Quotidiani e periodici storici, piano per digitalizzare quelli conservati in biblioteche e archivi dell’Emilia-Romagna
Pronti a rendere in forma digitale i periodici storici e quotidiani pubblicati a partire dagli inizi del XVIII secolo fino alla prima metà del XX secolo. Questo per conservare migliaia di documenti cartacei nel futuro, mettendoli così a disposizione delle prossime generazioni, ma anche a renderli fruibili già oggi agli utenti.
La Regione Emilia-Romagna ha avviato una procedura per affidare, attraverso una apposita gara, le operazioni di digitalizzazione dei periodici storici conservati nelle biblioteche e negli archivi storici dell’Emilia-Romagna. Per l’intervento, coordinato dal Ministero della Cultura e finanziato con risorse del Pnrr, sono a disposizione oltre 2,5 milioni euro e già entro il 2025 gli utenti potranno consultare un vasto patrimonio di risorse digitali.
L’intervento punta a trasformare in formato digitale periodici storici e quotidiani pubblicati a partire dagli inizi del XVIII secolo fino alla prima metà del XX secolo: un ricco patrimonio che consentirà agli utenti di esplorare - con un accesso diretto e semplificato - la cronaca, la politica, il costume e la vita culturale delle comunità locali.
“Un grande lavoro di squadra – spiega l’assessore regionale alla Cultura e paesaggio, Mauro Felicori - che ha permesso alla Regione, in qualità di soggetto attuatore, di essere tra le prime realtà italiane a pubblicare il bando di gara previsto dal Pnrr. Entro il 2025 le biblioteche selezionate metteranno a disposizione degli utenti un vasto patrimonio di risorse digitali connesso all’identità stessa delle comunità di riferimento e alle loro memorie storiche”.
Possono partecipare al bando le realtà iscritte nel registro delle imprese o nell’albo delle imprese artigiane che svolgono attività coerenti e che nell’ultimo quinquennio abbiano eseguito servizi analoghi. Il termine di presentazione delle offerte è il 30 agosto 2023: la gara sarà aggiudicata in base all’offerta economicamente più vantaggiosa individuata sulla base del miglior rapporto qualità/prezzo.

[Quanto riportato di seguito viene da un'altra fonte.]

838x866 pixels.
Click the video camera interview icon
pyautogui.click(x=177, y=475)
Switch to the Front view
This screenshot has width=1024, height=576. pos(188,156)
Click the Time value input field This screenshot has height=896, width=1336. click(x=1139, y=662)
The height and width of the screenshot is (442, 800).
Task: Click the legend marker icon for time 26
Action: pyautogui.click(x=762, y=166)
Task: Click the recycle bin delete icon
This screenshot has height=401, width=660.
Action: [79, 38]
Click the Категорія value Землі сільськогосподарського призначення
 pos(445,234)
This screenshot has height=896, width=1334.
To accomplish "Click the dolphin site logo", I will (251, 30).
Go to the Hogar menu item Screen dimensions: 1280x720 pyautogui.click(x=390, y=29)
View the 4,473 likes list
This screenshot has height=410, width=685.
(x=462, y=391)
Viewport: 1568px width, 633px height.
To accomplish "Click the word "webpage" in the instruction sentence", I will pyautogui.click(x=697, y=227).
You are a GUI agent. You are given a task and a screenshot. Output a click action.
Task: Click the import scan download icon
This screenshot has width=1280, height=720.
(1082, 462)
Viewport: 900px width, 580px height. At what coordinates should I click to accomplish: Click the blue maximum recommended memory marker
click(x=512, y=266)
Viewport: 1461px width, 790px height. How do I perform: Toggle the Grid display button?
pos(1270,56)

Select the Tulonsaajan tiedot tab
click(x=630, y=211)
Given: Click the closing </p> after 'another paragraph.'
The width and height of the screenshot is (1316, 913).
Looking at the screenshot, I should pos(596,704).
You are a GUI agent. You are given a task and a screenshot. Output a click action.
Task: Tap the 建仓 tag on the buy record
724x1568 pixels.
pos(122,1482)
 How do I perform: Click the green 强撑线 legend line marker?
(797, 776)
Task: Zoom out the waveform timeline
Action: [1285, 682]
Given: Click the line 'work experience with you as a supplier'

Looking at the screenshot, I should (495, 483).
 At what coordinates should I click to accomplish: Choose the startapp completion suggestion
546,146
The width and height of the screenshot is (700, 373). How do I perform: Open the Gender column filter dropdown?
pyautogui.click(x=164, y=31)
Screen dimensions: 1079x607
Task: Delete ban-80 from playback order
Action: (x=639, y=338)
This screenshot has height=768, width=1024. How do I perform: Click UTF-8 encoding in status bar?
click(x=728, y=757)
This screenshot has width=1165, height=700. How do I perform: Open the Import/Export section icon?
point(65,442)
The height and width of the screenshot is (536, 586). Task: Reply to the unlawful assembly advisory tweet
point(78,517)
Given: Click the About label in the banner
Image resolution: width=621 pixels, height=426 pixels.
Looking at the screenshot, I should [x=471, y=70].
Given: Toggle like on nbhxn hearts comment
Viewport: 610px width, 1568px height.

Biblioteche e archivi interessati
Gli istituti coinvolti sono stati individuati sulla base di una ricognizione effettuata dal settore Patrimonio culturale della Regione che ha preso in considerazione, in particolare, l’integrità e lo stato di conservazione del periodico e della documentazione e il numero complessivo di pagine digitalizzabili, al netto di interventi precedenti. Nello specifico, si tratta della: biblioteca comunale Passerini-Landi (Piacenza); biblioteca civica Colombi Guidotti (Parma); biblioteca civica Michele Leoni (Fidenza, Pr); biblioteca comunale Gian Domenico Romagnosi (Salsomaggiore, Pr); servizio biblioteche e archivio storico del Comune di Modena; biblioteca comunale dell’Archiginnasio (Bologna); biblioteca comunale Giulio Cesare Croce (San Giovanni in Persiceto, Bo); biblioteca comunale Ariostea (Ferrara); biblioteca Malatestiana (Cesena) e biblioteca comunale Antonio Panizzi (Reggio Emilia).